Data:

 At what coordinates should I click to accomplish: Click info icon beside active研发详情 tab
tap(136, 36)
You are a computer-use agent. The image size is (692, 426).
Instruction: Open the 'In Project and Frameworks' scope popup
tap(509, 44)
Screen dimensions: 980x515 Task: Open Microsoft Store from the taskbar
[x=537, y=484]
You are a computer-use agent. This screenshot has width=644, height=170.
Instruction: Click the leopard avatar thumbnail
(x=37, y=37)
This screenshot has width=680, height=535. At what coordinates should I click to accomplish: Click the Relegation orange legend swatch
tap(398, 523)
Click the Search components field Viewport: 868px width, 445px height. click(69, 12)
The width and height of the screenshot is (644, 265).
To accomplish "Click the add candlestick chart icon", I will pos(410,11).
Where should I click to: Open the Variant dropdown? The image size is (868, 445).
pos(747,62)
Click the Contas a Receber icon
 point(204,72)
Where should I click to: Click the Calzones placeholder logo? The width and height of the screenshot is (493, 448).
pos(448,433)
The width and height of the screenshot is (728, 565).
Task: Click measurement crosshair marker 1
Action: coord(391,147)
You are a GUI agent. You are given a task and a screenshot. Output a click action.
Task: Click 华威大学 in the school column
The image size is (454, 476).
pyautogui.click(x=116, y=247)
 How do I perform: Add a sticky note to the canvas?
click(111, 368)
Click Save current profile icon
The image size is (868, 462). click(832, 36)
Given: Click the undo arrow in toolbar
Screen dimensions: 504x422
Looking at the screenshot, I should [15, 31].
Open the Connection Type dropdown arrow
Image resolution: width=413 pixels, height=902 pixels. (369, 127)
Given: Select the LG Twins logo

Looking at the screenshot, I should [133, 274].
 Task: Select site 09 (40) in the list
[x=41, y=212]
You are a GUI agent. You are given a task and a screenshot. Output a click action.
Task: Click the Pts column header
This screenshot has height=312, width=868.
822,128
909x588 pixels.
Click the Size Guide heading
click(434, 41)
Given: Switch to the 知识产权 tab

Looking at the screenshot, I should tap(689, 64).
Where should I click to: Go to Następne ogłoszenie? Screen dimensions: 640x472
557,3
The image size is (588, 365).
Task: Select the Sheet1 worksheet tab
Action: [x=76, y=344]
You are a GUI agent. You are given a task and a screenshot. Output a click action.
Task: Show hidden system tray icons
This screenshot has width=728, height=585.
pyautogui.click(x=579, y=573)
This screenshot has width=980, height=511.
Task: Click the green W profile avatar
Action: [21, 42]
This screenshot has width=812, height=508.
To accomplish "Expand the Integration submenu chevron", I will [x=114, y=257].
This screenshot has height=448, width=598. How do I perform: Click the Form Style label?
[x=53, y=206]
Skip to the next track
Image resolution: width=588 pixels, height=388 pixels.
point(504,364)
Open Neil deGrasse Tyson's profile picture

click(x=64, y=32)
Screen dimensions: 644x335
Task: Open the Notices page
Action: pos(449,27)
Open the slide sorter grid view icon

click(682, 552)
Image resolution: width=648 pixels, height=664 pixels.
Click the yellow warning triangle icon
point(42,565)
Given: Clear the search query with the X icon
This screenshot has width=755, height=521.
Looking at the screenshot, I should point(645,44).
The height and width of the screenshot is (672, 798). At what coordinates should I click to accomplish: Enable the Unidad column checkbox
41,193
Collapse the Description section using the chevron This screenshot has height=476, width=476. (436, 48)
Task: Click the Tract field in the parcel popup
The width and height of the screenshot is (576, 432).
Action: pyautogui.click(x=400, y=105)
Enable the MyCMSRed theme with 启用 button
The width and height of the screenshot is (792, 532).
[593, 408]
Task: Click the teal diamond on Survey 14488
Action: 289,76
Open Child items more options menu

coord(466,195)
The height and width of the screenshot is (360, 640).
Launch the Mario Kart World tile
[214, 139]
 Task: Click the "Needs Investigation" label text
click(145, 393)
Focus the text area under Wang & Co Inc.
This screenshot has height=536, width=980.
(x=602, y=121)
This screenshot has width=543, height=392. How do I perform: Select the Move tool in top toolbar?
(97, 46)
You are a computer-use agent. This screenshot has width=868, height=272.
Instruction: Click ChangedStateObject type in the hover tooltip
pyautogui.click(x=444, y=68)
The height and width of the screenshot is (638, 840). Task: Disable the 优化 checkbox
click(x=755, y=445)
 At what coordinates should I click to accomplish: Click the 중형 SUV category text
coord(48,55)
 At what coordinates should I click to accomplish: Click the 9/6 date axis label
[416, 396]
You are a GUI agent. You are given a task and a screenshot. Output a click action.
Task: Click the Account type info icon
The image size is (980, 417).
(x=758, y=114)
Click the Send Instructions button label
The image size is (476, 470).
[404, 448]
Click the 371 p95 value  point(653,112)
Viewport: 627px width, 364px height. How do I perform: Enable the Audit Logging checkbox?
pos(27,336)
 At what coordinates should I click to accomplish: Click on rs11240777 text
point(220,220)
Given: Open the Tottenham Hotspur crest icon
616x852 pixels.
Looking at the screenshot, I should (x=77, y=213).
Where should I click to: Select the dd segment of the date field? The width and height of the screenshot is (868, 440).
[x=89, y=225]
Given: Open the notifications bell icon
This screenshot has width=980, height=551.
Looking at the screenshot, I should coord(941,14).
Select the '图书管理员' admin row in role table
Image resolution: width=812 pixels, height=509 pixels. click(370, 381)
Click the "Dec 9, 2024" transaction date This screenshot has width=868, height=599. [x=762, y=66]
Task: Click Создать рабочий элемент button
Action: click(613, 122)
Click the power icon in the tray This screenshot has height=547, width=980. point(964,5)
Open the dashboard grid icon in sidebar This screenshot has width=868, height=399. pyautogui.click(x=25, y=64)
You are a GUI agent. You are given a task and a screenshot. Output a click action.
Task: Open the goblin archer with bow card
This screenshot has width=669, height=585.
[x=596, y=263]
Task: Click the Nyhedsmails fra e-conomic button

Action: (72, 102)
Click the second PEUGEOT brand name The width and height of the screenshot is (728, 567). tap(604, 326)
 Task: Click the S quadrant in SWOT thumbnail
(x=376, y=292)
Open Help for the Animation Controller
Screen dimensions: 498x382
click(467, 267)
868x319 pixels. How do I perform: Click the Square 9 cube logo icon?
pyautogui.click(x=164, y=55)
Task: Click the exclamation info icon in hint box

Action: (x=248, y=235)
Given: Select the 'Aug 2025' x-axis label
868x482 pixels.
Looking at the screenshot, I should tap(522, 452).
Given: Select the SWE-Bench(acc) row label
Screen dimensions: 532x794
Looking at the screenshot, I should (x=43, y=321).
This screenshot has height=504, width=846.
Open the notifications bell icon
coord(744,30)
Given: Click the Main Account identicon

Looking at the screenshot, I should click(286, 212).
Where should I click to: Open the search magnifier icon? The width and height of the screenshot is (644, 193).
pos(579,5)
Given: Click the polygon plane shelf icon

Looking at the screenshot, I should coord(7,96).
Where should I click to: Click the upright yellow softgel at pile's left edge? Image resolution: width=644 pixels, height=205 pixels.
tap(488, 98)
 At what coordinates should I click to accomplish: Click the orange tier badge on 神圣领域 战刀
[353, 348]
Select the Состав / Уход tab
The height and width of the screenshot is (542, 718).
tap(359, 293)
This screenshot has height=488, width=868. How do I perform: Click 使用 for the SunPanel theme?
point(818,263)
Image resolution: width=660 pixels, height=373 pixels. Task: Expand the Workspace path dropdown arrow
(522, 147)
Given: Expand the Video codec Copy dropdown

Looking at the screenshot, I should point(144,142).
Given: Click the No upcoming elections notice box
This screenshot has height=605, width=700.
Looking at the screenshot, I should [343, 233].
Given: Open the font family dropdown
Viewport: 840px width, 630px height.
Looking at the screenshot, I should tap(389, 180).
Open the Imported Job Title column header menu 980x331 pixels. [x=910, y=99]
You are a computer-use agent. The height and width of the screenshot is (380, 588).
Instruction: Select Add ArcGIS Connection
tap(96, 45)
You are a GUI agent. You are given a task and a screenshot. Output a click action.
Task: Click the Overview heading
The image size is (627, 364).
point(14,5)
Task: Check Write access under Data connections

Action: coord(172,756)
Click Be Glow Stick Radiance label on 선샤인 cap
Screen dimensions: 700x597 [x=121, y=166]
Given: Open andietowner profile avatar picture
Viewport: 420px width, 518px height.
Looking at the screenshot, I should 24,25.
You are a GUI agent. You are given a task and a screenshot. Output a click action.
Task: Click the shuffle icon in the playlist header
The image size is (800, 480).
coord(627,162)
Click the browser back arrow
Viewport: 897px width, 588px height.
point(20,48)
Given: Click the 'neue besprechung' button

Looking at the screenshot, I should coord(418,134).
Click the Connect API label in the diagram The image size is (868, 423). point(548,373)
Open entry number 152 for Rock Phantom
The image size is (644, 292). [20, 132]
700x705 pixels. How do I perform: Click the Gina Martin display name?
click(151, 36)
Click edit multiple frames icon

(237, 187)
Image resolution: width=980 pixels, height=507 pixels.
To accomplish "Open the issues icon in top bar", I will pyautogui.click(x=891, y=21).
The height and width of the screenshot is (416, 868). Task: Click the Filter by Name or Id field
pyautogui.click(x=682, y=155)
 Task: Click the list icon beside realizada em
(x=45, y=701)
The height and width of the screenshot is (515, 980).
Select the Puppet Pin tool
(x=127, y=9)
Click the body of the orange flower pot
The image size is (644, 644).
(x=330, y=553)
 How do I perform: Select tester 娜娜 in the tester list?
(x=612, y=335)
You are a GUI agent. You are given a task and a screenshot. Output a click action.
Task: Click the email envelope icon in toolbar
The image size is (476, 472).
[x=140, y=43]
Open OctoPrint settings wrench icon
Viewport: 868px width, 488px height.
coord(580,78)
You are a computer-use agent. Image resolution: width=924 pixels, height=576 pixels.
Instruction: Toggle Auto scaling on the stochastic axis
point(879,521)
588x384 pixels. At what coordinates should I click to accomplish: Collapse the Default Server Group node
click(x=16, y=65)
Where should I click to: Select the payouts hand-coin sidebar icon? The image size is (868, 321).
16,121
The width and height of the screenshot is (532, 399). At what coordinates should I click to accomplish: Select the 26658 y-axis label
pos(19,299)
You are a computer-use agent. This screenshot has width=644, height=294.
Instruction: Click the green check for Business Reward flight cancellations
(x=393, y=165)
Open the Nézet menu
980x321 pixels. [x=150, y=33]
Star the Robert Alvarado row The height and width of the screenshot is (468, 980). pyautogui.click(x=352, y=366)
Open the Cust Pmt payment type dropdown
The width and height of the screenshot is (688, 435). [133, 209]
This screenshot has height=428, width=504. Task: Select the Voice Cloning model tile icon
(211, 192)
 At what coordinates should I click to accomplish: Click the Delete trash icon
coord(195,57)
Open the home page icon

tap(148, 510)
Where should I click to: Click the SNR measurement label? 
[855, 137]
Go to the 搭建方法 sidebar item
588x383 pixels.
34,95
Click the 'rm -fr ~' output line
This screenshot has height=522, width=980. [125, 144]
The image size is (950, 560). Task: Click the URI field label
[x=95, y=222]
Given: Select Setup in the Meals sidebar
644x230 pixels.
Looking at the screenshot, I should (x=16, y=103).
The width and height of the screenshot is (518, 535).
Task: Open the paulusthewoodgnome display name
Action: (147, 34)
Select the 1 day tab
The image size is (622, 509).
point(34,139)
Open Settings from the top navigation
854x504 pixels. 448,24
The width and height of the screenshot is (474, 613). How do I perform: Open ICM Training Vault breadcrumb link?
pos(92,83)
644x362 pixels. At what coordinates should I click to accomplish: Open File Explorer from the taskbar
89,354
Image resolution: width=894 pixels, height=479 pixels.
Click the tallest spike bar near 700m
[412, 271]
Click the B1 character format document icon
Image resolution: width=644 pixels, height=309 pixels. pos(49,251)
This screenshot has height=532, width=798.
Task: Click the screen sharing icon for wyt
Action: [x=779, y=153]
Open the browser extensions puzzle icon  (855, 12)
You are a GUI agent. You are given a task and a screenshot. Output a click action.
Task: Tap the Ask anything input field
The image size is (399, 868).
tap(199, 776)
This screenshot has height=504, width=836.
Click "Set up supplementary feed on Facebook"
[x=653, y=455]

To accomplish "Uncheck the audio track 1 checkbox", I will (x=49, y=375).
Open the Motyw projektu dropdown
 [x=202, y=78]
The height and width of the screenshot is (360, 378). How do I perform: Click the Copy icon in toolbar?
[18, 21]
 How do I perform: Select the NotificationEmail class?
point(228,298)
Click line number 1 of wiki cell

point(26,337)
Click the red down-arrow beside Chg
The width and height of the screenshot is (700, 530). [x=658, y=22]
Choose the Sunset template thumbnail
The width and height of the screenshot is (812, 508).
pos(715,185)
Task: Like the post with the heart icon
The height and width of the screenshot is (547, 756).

Work item: Check each line of the entries for "chevron" and copy those that have it.

Result:
To accomplish "Expand the Integration submenu chevron", I will [x=114, y=257].
Collapse the Description section using the chevron This screenshot has height=476, width=476. (436, 48)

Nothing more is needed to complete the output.